We have shown that inference, prediction and filtering for continuous-time Markov chains with a large but finite statespace, especially those arising from reaction networks is not just conceptually straightforward when the matrix exponential is used, but it is also often practical. We have provided and demonstrated the use of robust tools for this purpose in R, which opens up the direct use of and inference for reaction-network models to a wider audience. Straightforward inference for epidemic models, such as the SIR and SEIR models is particularly apposite at the time of submission, as it might have enabled an analysis of early COVID-19 infection data by people not expert in the more complex MCMC methodology typically used.

We emphasise that we are not suggesting that the tools we provide should replace the particle MCMC, ABC and SMC methods currently employed. In our experience, inference for epidemic models coded in a fast, compiled language is often more efficient in terms of effective samples per second, for example, than the approach using matrix exponentiation.

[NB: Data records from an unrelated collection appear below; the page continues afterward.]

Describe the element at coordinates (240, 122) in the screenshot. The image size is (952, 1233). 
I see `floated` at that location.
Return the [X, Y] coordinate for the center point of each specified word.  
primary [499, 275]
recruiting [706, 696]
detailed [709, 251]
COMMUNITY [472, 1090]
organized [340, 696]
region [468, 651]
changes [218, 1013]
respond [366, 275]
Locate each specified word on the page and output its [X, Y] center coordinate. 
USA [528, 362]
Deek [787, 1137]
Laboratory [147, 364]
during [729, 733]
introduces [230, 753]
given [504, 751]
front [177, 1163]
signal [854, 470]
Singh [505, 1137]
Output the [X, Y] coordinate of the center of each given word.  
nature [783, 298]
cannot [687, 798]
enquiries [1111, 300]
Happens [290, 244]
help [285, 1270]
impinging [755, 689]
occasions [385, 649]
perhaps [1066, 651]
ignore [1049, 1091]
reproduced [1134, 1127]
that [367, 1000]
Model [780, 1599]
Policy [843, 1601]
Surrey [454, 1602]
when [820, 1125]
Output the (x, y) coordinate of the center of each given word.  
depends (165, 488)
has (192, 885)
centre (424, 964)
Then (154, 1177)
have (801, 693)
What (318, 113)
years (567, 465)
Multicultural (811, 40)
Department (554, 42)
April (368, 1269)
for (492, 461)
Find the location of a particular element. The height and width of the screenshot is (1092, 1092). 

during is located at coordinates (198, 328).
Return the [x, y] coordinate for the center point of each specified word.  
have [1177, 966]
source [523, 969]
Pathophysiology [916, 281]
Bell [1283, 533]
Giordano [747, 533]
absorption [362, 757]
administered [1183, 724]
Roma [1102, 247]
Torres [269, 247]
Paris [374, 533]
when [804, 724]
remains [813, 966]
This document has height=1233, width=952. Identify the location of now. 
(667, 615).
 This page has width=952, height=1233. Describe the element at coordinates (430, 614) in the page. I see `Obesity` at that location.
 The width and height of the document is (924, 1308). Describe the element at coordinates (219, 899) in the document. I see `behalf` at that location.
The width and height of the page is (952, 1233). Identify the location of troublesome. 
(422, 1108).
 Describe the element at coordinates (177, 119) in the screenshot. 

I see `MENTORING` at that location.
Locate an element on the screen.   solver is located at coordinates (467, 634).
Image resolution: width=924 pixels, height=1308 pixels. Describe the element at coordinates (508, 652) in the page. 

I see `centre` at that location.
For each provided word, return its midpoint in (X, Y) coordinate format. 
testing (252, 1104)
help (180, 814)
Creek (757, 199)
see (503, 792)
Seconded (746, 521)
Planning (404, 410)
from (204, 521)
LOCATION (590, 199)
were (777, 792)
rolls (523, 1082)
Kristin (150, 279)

However, the matrix exponential approach is much more straightforward, and the code that uses it can be written in the simpler, interpreted language R.

As the size of the statespace increases, the efficiency of the matrix exponentiation approach decreases; however, once the statespace becomes sufficiently large, the evolution of the process is often approximated by a stochastic differential equation (e.g. Golightly and Wilkinson 2005, Fearnhead et al. 2014) or, when the behaviour is effectively deterministic, by ordinary differential equations (e.g. Broadfoot and Keeling 2015).

For the scaling and squaring approach, in particular, the cost of the exponentiation of \({\mathsf {Q}}/K\) can be nearly halved by using a Padé approximant (e.g. Moler and Van Loan (2003)), but this then requires a matrix inversion, and so, for reasons of robustness, was not pursued here.